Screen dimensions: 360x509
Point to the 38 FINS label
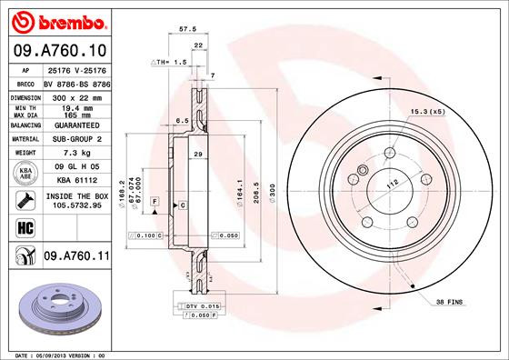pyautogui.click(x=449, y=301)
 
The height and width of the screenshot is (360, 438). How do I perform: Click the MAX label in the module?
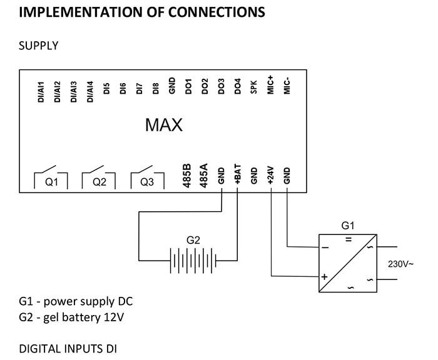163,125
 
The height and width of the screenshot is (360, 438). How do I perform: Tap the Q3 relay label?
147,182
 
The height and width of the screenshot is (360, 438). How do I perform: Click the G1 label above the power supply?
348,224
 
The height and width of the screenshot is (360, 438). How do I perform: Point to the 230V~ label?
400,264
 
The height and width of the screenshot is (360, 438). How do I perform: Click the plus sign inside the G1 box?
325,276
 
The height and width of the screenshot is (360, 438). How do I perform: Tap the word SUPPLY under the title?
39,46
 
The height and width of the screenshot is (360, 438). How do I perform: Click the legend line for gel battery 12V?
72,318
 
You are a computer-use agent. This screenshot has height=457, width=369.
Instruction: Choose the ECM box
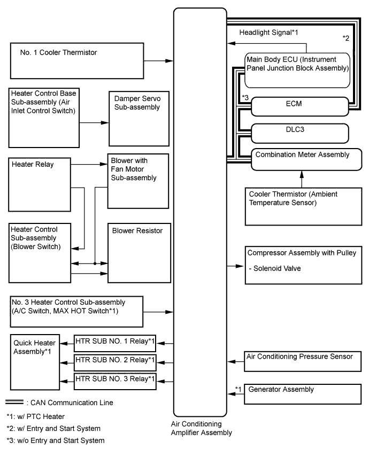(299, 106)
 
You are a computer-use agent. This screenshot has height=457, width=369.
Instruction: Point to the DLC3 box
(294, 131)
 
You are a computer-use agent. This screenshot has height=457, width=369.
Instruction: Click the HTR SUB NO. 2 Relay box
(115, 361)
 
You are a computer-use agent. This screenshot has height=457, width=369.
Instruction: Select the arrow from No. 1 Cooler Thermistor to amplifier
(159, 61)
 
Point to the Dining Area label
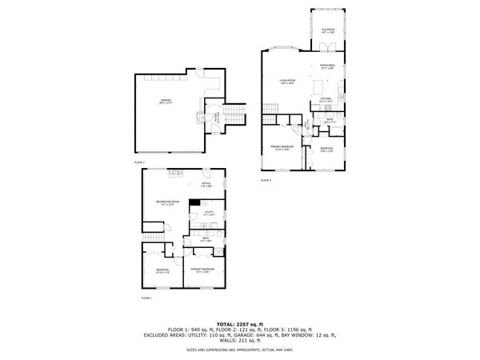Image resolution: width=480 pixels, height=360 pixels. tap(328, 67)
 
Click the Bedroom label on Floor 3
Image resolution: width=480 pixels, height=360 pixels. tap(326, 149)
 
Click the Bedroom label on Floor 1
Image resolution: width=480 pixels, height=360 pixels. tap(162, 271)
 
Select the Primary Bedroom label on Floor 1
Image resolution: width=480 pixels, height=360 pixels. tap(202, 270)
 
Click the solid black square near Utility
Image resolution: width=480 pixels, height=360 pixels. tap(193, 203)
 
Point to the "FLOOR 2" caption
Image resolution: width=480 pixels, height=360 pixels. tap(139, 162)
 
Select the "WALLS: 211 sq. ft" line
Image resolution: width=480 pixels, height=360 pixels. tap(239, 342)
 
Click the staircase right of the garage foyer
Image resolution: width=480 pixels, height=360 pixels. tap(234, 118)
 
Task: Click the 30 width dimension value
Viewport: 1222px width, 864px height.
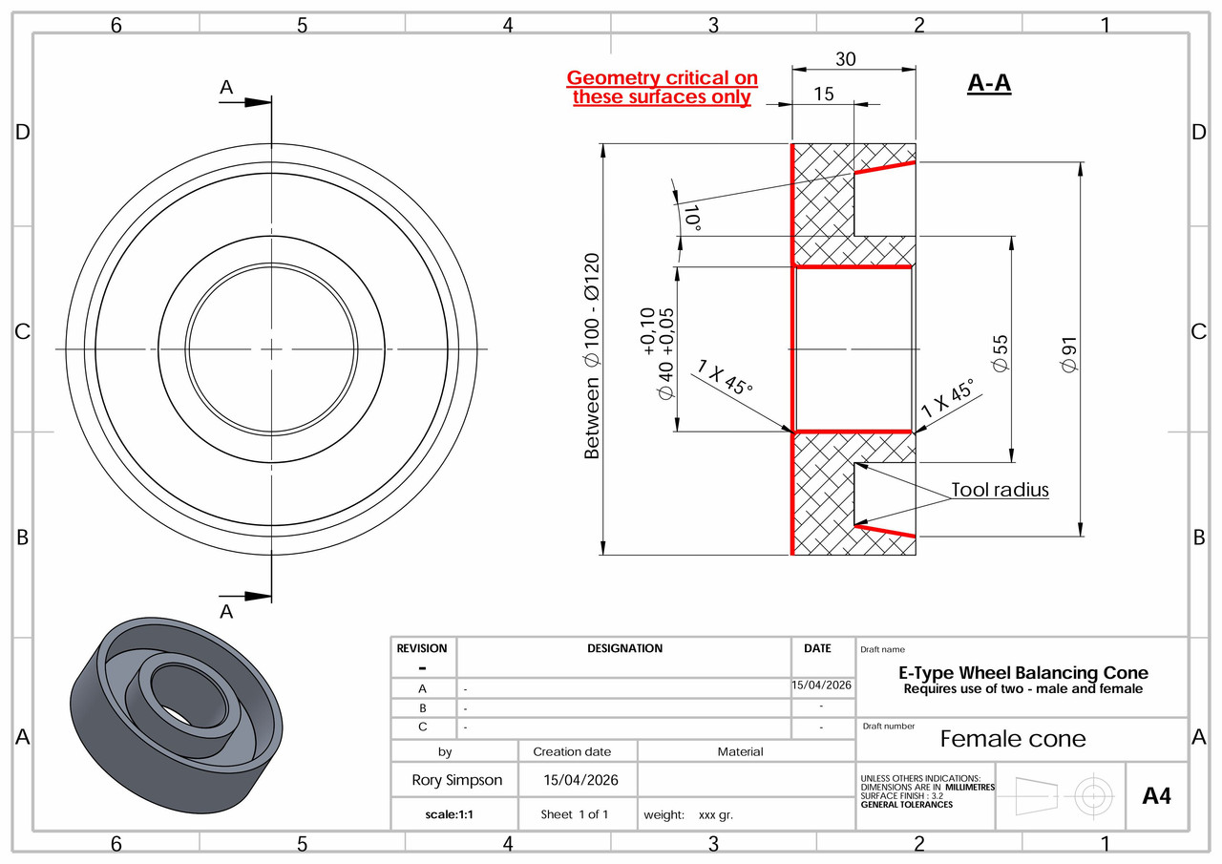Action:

...

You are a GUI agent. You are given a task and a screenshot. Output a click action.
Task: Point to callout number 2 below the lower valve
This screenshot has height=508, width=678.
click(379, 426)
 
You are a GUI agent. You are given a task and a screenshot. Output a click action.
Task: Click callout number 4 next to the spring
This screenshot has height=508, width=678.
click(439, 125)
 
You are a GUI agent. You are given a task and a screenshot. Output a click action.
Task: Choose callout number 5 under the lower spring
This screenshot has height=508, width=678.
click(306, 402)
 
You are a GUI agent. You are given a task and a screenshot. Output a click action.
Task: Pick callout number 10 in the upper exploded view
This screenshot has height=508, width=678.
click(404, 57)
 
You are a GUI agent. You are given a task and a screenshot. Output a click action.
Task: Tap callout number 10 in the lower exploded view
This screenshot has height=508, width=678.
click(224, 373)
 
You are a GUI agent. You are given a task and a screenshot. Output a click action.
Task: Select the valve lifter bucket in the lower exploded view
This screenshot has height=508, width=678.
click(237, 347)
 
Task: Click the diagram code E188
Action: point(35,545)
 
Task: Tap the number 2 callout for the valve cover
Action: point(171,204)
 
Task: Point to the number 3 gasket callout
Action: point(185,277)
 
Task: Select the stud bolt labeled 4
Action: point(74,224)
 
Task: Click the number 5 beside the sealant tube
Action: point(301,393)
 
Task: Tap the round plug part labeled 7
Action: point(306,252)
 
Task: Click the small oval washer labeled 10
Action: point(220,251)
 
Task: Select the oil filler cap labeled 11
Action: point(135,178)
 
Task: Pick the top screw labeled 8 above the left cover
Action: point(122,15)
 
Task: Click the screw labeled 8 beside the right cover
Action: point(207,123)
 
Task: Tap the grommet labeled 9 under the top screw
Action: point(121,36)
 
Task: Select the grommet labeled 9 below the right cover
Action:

==

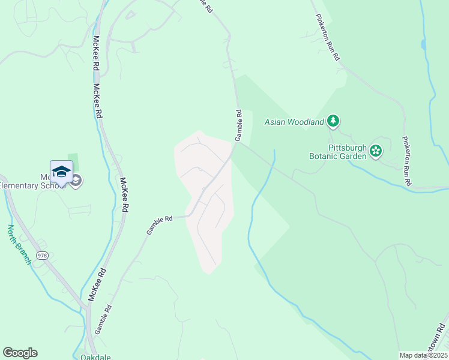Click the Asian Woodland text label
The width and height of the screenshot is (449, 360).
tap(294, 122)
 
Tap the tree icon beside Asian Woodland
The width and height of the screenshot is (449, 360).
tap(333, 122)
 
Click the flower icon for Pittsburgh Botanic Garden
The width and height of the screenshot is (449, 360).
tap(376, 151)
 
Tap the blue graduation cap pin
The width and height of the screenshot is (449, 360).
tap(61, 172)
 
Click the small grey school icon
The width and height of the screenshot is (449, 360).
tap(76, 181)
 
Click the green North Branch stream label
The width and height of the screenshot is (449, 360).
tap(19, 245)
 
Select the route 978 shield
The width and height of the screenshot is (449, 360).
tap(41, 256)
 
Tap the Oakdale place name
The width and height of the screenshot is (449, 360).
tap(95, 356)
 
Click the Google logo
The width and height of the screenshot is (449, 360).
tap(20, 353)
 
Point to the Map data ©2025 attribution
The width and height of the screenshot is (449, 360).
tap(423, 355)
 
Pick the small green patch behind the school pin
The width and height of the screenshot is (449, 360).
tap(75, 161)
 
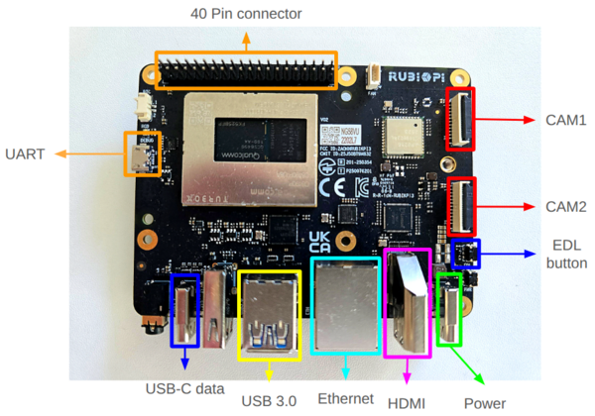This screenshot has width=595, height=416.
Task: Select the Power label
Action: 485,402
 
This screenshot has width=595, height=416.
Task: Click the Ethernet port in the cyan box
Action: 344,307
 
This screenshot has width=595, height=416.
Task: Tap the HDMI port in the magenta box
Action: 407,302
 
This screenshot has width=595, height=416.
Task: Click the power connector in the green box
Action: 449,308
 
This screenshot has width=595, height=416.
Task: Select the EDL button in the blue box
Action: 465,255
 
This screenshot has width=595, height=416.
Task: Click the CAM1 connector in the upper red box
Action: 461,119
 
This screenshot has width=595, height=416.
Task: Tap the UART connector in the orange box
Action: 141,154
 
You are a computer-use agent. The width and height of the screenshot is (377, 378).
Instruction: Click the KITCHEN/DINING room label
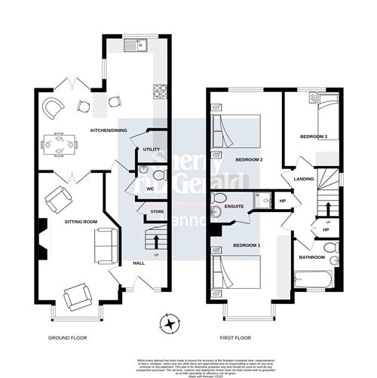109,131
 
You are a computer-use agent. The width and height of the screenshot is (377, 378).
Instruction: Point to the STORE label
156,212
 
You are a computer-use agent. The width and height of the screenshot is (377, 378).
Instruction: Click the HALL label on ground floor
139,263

» Task prompt
Can you copy the records word for word, starting at the line that contains "Tap the blue graduation cap pin" and stopping after the line that contains "Action: 465,255", with the pictures left out?

» Answer to the problem
Tap the blue graduation cap pin
The width and height of the screenshot is (449, 360).
tap(61, 172)
 
Click the small grey school icon
The width and height of the screenshot is (449, 360).
tap(76, 181)
 
Click the green North Branch stream label
The width and height of the screenshot is (449, 360).
tap(19, 245)
 
Select the route 978 shield
The width and height of the screenshot is (449, 360).
tap(41, 256)
 
Tap the Oakdale place name
The width and height of the screenshot is (449, 360).
tap(95, 356)
 
Click the Google logo
The width and height of the screenshot is (449, 360).
tap(20, 353)
 
Point to the Map data ©2025 attribution
The width and height of the screenshot is (449, 360).
tap(423, 355)
 
Pick the small green patch behind the school pin
The width and height of the screenshot is (449, 360).
tap(75, 161)
 
This screenshot has width=595, height=416.
Task: Select the Power label
Action: 485,402
 
This screenshot has width=595, height=416.
Task: Click the Ethernet port in the cyan box
Action: 344,307
 
This screenshot has width=595, height=416.
Task: Tap the HDMI port in the magenta box
Action: 407,302
 
This screenshot has width=595, height=416.
Task: Click the power connector in the green box
Action: 449,308
 
This screenshot has width=595, height=416.
Task: Select the EDL button in the blue box
Action: 465,255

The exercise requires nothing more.